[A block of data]
· · ·
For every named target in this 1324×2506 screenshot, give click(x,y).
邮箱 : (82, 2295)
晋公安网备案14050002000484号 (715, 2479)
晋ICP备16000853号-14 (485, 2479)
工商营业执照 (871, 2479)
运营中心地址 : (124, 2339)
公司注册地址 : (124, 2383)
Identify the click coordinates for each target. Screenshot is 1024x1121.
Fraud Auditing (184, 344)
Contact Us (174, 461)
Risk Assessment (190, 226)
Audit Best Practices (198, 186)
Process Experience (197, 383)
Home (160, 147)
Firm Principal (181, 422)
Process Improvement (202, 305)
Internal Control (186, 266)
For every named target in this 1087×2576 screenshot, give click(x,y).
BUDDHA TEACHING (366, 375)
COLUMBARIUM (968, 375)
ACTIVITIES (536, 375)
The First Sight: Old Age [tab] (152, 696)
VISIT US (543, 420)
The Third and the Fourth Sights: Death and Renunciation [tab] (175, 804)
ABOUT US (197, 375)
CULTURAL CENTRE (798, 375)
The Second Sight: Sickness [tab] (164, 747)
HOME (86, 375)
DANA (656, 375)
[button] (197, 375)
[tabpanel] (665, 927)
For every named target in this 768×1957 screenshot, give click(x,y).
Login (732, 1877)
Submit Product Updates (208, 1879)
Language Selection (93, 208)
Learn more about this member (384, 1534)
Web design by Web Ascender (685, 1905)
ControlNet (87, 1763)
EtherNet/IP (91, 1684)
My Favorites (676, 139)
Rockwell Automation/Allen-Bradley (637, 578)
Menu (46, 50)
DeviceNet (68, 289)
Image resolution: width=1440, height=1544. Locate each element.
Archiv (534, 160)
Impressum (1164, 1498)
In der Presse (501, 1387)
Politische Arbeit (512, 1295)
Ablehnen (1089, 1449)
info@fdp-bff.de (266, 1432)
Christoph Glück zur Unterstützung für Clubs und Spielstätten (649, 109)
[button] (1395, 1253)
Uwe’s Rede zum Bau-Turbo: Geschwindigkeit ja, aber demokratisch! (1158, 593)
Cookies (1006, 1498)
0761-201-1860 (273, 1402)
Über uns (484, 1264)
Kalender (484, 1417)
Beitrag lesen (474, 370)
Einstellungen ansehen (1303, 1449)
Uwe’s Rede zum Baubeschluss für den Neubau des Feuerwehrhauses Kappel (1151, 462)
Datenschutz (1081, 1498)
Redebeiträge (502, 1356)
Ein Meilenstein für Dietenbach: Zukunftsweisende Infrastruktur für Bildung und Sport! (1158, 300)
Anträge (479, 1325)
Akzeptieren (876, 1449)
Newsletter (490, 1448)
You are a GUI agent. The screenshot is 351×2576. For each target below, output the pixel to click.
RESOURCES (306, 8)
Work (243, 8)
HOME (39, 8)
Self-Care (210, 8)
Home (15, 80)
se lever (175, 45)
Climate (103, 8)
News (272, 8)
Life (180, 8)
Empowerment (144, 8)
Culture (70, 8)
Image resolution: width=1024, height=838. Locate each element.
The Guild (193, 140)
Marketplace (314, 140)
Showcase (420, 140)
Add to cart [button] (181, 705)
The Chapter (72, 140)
· · ·
■ **Set exercise**: Set down every line of the items above without any change.

■ **Solution for this problem**:
For every named target in this 1324×2506 screenshot, give click(x,y).
邮箱 : (82, 2295)
晋公安网备案14050002000484号 (715, 2479)
晋ICP备16000853号-14 (485, 2479)
工商营业执照 (871, 2479)
运营中心地址 : (124, 2339)
公司注册地址 : (124, 2383)
Identify the click coordinates for each target. Screenshot is 1024x1121.
Fraud Auditing (184, 344)
Contact Us (174, 461)
Risk Assessment (190, 226)
Audit Best Practices (198, 186)
Process Experience (197, 383)
Home (160, 147)
Firm Principal (181, 422)
Process Improvement (202, 305)
Internal Control (186, 266)
For every named target in this 1087×2576 screenshot, give click(x,y).
BUDDHA TEACHING (366, 375)
COLUMBARIUM (968, 375)
ACTIVITIES (536, 375)
The First Sight: Old Age [tab] (152, 696)
VISIT US (543, 420)
The Third and the Fourth Sights: Death and Renunciation [tab] (175, 804)
ABOUT US (197, 375)
CULTURAL CENTRE (798, 375)
The Second Sight: Sickness [tab] (164, 747)
HOME (86, 375)
DANA (656, 375)
[button] (197, 375)
[tabpanel] (665, 927)
For every named target in this 768×1957 screenshot, give click(x,y).
Login (732, 1877)
Submit Product Updates (208, 1879)
Language Selection (93, 208)
Learn more about this member (384, 1534)
Web design by Web Ascender (685, 1905)
ControlNet (87, 1763)
EtherNet/IP (91, 1684)
My Favorites (676, 139)
Rockwell Automation/Allen-Bradley (637, 578)
Menu (46, 50)
DeviceNet (68, 289)
Image resolution: width=1440, height=1544. Locate each element.
Archiv (534, 160)
Impressum (1164, 1498)
In der Presse (501, 1387)
Politische Arbeit (512, 1295)
Ablehnen (1089, 1449)
info@fdp-bff.de (266, 1432)
Christoph Glück zur Unterstützung für Clubs und Spielstätten (649, 109)
[button] (1395, 1253)
Uwe’s Rede zum Bau-Turbo: Geschwindigkeit ja, aber demokratisch! (1158, 593)
Cookies (1006, 1498)
0761-201-1860 (273, 1402)
Über uns (484, 1264)
Kalender (484, 1417)
Beitrag lesen (474, 370)
Einstellungen ansehen (1303, 1449)
Uwe’s Rede zum Baubeschluss für den Neubau des Feuerwehrhauses Kappel (1151, 462)
Datenschutz (1081, 1498)
Redebeiträge (502, 1356)
Ein Meilenstein für Dietenbach: Zukunftsweisende Infrastruktur für Bildung und Sport! (1158, 300)
Anträge (479, 1325)
Akzeptieren (876, 1449)
Newsletter (490, 1448)
You are a GUI agent. The screenshot is 351×2576. For each target below, output the pixel to click.
RESOURCES (306, 8)
Work (243, 8)
HOME (39, 8)
Self-Care (210, 8)
Home (15, 80)
se lever (175, 45)
Climate (103, 8)
News (272, 8)
Life (180, 8)
Empowerment (144, 8)
Culture (70, 8)
Image resolution: width=1024, height=838. Locate each element.
The Guild (193, 140)
Marketplace (314, 140)
Showcase (420, 140)
Add to cart [button] (181, 705)
The Chapter (72, 140)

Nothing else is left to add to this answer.